Alors votre carte de visite ira directement à la poubelle.
— Aujourd’hui, la
plupart des recruteurs lisent les CV sur leur téléphone portable, tranche la
formatrice. Et ils n’ont que 31 secondes à y consacrer. Ils sont très
sélectifs, alors soyez-le aussi. Sachez également qu’il vaut mieux postuler le
mardi et mercredi matin, c’est là que votre candidature a plus de chance d’être
consultée.
— Est qu’est-ce
qu’on fait les autres jours ? demande Léa.
Deux femmes assises côte
à côte s’esclaffent de rire. Elles s’appellent Marie-Hélène et Marie-Lise et portent
le vernis de la même couleur. Il s’avère qu’elles sont mère et fille, toutes
les deux décoratrices. Elles postulent aux mêmes offres d’emploi et reçoivent
la plupart du temps la même réponse d’usage : « Après avoir examiné
avec le plus grand soin… et sans remettre en cause… ce que nous regrettons
vivement… et vous souhaitons bonne chance ».
Selon la formatrice,
cette constellation est de bon augure puisqu’elles peuvent mutualiser leurs
recherches sans jamais entrer en concurrence grâce à leurs profils
complémentaires.
— Il suffit juste de
multiplier les signes distinctifs dans votre CV, explique-t-elle. Adoptez un
code couleur, mettez en valeur ce qui vous sépare. Plus vos profils sont
différents, plus il y a de chances qu’au moins l’un des deux colle au poste.
Une fois les tensions
œdipiennes apaisées, elle passe à la partie pratique, car « rien de tel
qu’une bonne relecture collective ». En tout cas, c’est le meilleur moyen
de réveiller les somnolents et de rallier les dissipés. Chaque CV est affiché à
l’écran et passé au crible par le groupe avant l’ultime coup de grâce porté par
la formatrice. Entre Pierre qui a écrit son nom en caractères surdimensionnés,
Marie-Lise qui a mis « Aucune » dans la rubrique Langues et
Marie-Hélène qui a soigné la forme au détriment du contenu, tout le monde en
prend pour son grade. Sans parler de Benoît contraint à réduire sa longue
carrière à quelques épisodes saillants.
Lorsque son tour arrive,
Elsa se recroqueville sur sa chaise.
— Elsa, vous avez
mis « 26 ans d’expérience » dans l’accroche, dit la formatrice.
— C’est la vérité.
— Je n’en doute pas.
Mais c’est beaucoup.
— J’ai toujours
entendu dire qu’il faut éviter l’approximation dans le CV. En indiquant les
chiffres et les scores précis, explique Elsa.
— Sauf quand il
s’agit d’un de ces chiffres qui vont au-delà du raisonnable et du recommandable.
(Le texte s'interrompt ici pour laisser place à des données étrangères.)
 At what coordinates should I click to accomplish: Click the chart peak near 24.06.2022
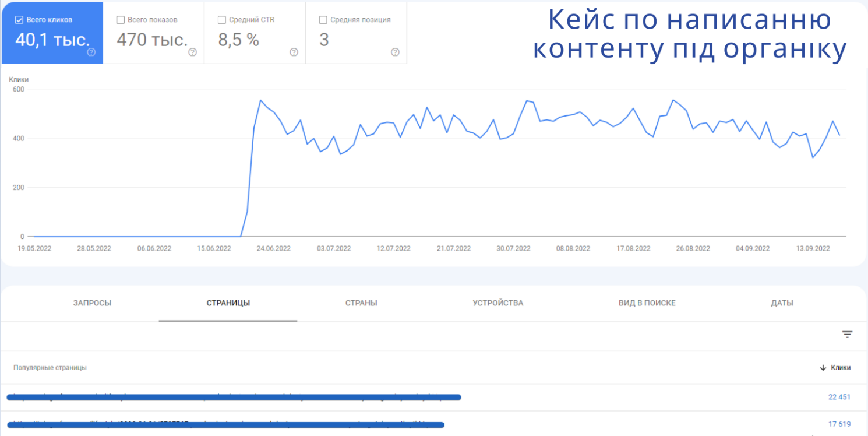tap(260, 100)
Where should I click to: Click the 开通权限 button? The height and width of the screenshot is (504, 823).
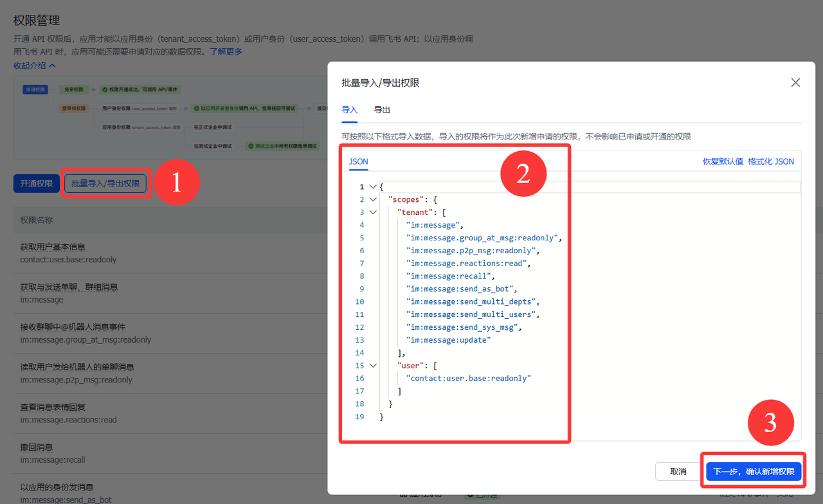point(36,184)
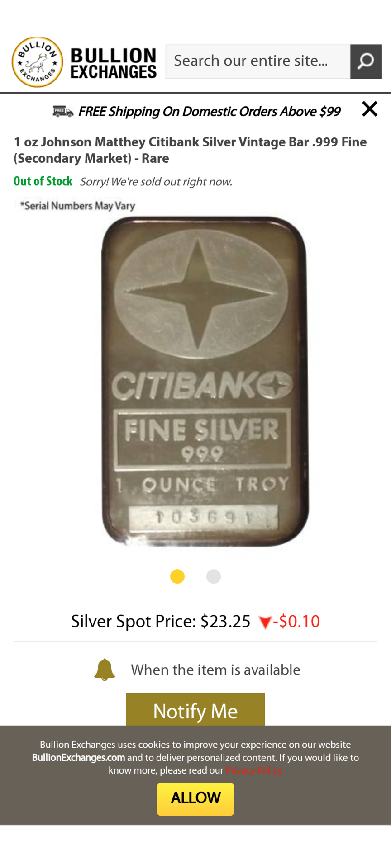Click the notification bell icon
Image resolution: width=391 pixels, height=868 pixels.
coord(105,670)
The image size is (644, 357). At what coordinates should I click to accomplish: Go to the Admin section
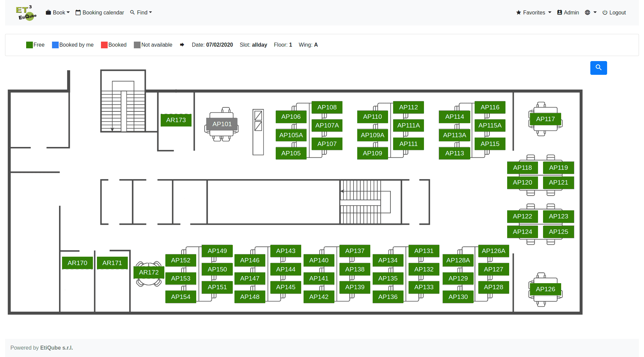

Surtout pour le poste que vous visez.
— On peut mettre « une
solide expérience », suggère Pierre.
— Exact, ou « expérience
réelle », valide la formatrice. D’autre part, vous n’avez indiqué ni votre
âge ni votre date de naissance. C’est un oubli ou… c’est voulu ?
— C’est pour que
vous puissiez citer mon cas, rétorque Elsa, saisissant l’occasion d’être
initiée aux subtilités du camouflage.
Dans d’autres
circonstances, elle dirait qu’elle a l’âge d’Ingrid Bergman dans Aimez-vous
Brahms… Mais pas ici. Surtout pas.
— Alors c’est réussi,
ironise la formatrice. Et qu’en pensent les autres ?
— La quarantaine
bien entamée, je dirais, tente Marie-Hélène. Mais je ne suis pas forte en
devinettes.
— Je pense qu’Elsa a
raison, dit Léa. À partir d’un certain âge, ces infos peuvent clairement porter
préjudice.
Benoît n’est pas du tout de
cet avis.
— À la place du
recruteur, je me demanderais pourquoi elle a envie de cacher son âge, rouspète-t-il
s’agitant sur son siège. Moi, j’ai 57 ans et je n’en ai pas honte. C’est comme
les cheveux blancs ou la calvitie. Plus on les dissimule, plus ça devient
pathétique.
— Disons que cela
peut provoquer des malentendus et des questions supplémentaires, tranche la
formatrice. Et de toute façon, la question de l’âge se posera tôt ou tard. Même
si elle est plus épineuse pour une femme que pour un homme… N’hésitez donc pas
à préparer un petit argumentaire sur les atouts de la maturité.
Elsa pressent qu’il lui
faudra bientôt plus qu’un argumentaire pour se prémunir contre les gens qui ont décidé d’être désagréables.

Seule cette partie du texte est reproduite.